It is today possible to detect accumulation of Tau in the brain with novel specific PET radio ligands. Within the BioFinder study we have, in collaboration with AVID Radiopharmaceuticals/Lilly (USA), used the tau-tracer 18F-AV1451 (previously named T807). The figure above shows a subject with Alzheimer’s disease with an increased parieto-temporal uptake of the ligand, a patient with Corticobasal degeneration (CBD), a patient with Progressive Supranuclear Palsy (PSP) and a cognitively healthy elderly subject scanned using AV-1451 (coronal and sagittal sections).

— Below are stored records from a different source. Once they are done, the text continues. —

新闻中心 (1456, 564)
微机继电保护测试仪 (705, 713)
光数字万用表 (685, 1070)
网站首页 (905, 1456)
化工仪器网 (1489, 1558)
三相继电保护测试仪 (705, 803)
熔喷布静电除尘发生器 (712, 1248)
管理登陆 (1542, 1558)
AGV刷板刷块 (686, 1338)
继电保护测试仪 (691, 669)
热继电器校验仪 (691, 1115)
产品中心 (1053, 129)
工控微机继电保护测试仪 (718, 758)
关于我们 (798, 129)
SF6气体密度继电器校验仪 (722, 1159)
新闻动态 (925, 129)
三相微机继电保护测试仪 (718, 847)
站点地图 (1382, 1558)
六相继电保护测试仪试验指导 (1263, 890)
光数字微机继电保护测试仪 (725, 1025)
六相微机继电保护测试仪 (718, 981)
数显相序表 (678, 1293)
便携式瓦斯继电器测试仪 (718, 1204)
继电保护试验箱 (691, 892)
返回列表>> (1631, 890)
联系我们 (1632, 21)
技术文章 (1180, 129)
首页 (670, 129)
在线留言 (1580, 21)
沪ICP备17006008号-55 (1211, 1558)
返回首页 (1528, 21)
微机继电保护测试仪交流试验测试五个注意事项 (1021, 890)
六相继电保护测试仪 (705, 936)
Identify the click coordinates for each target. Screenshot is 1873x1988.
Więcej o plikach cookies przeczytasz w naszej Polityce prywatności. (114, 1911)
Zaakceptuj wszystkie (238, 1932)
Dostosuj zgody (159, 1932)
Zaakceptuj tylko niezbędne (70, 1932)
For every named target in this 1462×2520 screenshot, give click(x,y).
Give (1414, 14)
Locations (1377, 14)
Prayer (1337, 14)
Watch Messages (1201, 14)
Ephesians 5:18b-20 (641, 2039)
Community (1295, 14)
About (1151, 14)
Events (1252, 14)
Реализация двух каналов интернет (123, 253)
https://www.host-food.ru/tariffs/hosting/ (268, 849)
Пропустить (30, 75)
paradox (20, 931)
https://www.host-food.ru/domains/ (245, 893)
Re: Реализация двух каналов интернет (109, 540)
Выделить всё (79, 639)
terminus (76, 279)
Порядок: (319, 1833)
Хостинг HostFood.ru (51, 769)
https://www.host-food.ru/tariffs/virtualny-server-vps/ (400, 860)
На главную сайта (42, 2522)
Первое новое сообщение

Example of tau-PET studies:
Within the BioFinder-study we have described the kinetics of 18F-AV1451 and the optimal scanning time, and reference region for SUVR calculation (Hahn et al. J Nucl Med. 2017 Apr;58(4):623-631). Correlated the neuropathology to the PET retention of 18F-AV1451 in a patient with a mutation in the MAPT gene (Smith et al. Brain 2016 Sep;139(Pt 9):2372-9). Described the difference in 18F-AV1451 retention in Early and Late Onset Alzheimer’s disease (Schöll et al. Brain in press), and the relation to tau in cerebrospinal fluid (Mattsson et al EMBO Mol Med. 2017 Sep;9(9):1212-1223). We have also characterized the uptake of AV-1451 in Progressive Supranuclear Palsy (Smith et al. Mov Disord. 2017 Jan;32(1):108-114; Smith et al. Acta Neuropathol. 2017 Jan;133(1):149-151) and Corticobasal Syndrome (Smith et al. Neurology. 2017 Aug 22;89(8):845-853).
Starting autumn 2017 the follow up study BioFinder2 will start including subjects. Within this study the tau tracer 18F-RO6958948 will be used in collaboration with Hoffman LaRoche (Switzerland).